• _The exercise_
Please reproduce everything from the start of the entries down to the line containing "034 (545, 1160)", including both ends, with the pictures left out of your answer.

-------- Exercise data

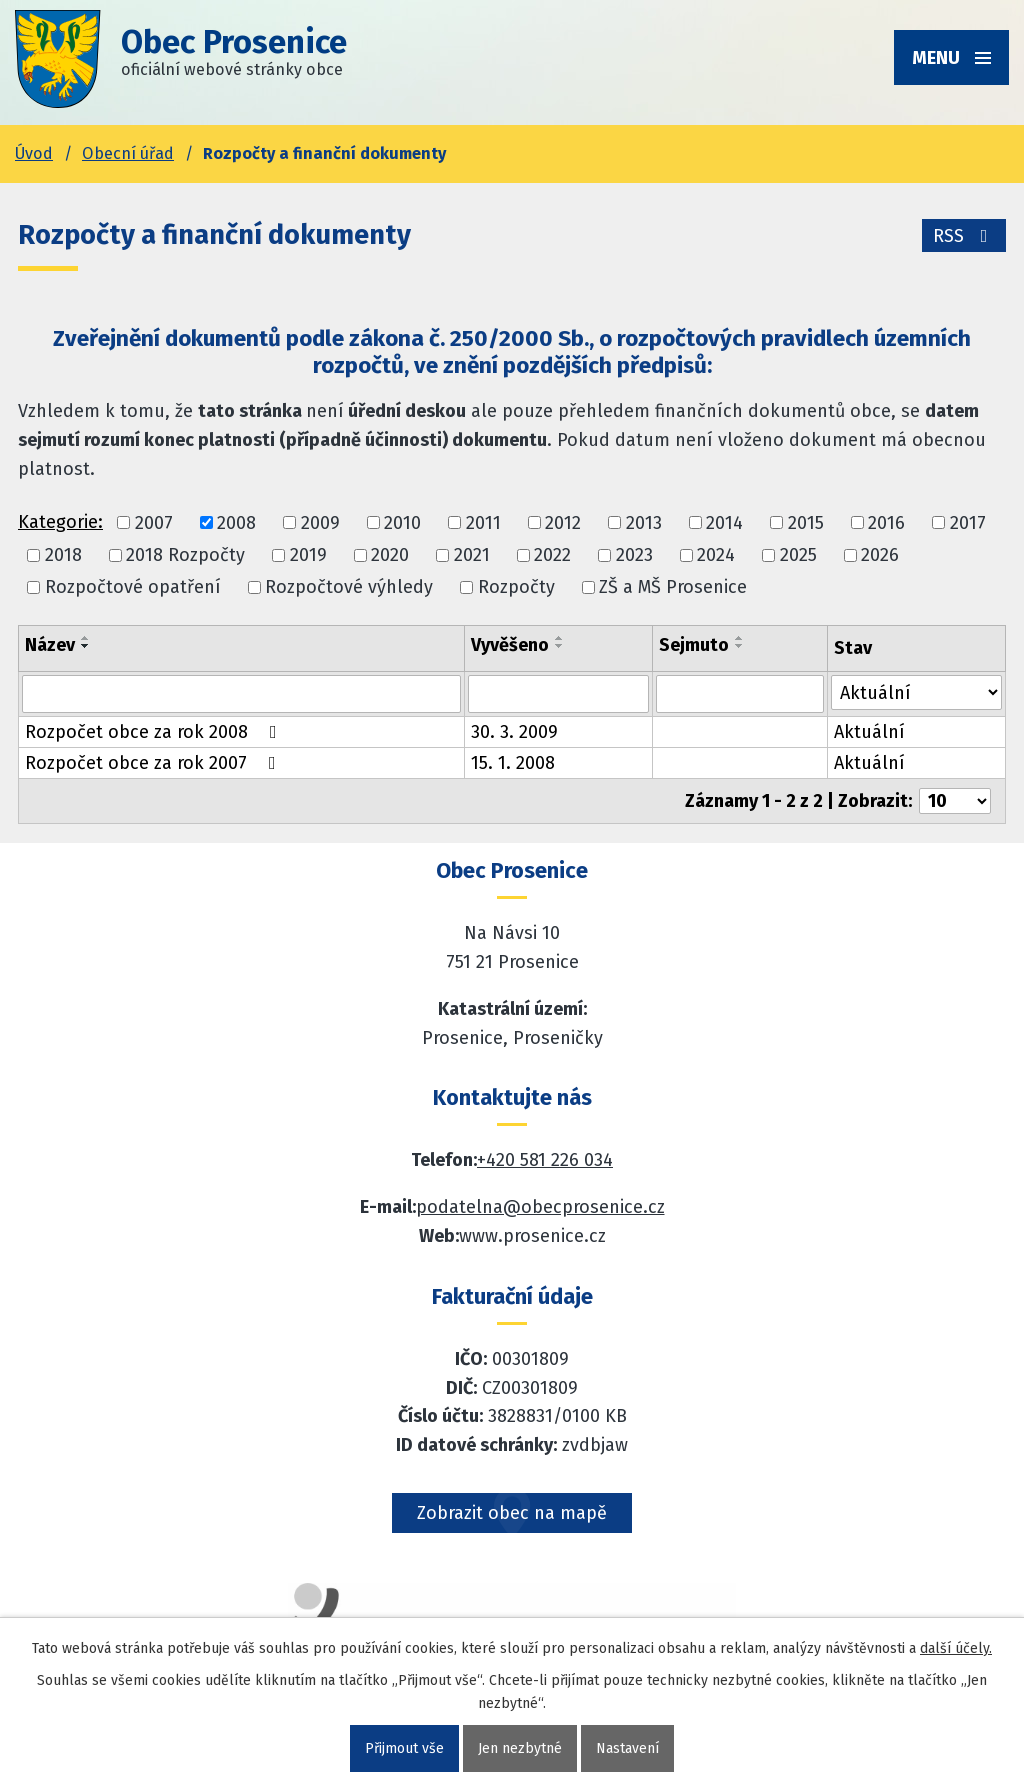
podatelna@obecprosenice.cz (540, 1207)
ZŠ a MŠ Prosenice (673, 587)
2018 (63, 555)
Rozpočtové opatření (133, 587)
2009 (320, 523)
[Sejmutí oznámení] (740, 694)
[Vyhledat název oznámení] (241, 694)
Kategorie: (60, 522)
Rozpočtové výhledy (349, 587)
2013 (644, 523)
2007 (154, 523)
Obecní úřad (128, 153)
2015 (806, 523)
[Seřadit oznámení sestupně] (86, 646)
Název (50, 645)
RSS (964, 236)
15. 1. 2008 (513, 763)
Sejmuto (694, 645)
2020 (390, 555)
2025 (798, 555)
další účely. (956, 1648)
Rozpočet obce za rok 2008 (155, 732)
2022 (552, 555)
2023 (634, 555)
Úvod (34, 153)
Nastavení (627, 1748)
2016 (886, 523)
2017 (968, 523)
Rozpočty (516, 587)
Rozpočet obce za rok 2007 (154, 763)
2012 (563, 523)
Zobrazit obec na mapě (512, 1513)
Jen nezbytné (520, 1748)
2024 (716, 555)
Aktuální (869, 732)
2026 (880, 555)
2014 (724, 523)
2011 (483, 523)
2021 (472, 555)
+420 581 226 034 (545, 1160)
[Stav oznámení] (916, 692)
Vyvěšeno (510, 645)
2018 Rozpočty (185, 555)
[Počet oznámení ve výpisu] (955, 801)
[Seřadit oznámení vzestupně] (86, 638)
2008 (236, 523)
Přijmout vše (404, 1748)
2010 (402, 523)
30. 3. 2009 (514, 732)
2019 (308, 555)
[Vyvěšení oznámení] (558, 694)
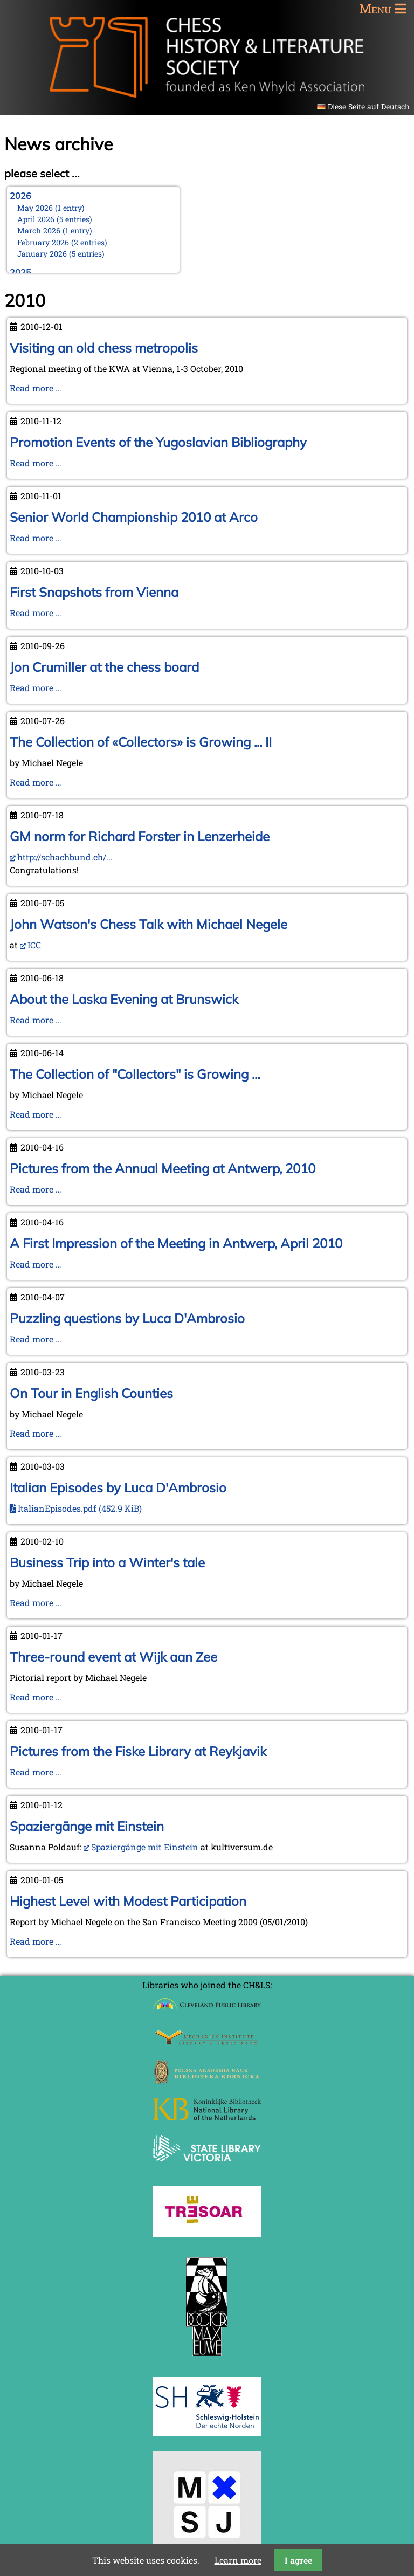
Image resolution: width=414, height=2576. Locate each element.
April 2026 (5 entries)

----------------

• _Finished answer_
podatelna@obecprosenice.cz (540, 1207)
ZŠ a MŠ Prosenice (673, 587)
2018 (63, 555)
Rozpočtové opatření (133, 587)
2009 (320, 523)
[Sejmutí oznámení] (740, 694)
[Vyhledat název oznámení] (241, 694)
Kategorie: (60, 522)
Rozpočtové výhledy (349, 587)
2013 (644, 523)
2007 (154, 523)
Obecní úřad (128, 153)
2015 (806, 523)
[Seřadit oznámení sestupně] (86, 646)
Název (50, 645)
RSS (964, 236)
15. 1. 2008 (513, 763)
Sejmuto (694, 645)
2020 (390, 555)
2025 (798, 555)
další účely. (956, 1648)
Rozpočet obce za rok 2008 (155, 732)
2022 (552, 555)
2023 (634, 555)
Úvod (34, 153)
Nastavení (627, 1748)
2016 (886, 523)
2017 (968, 523)
Rozpočty (516, 587)
Rozpočet obce za rok 2007 (154, 763)
2012 (563, 523)
Zobrazit obec na mapě (512, 1513)
Jen nezbytné (520, 1748)
2024 (716, 555)
Aktuální (869, 732)
2026 (880, 555)
2014 (724, 523)
2011 (483, 523)
2021 (472, 555)
+420 581 226 034 (545, 1160)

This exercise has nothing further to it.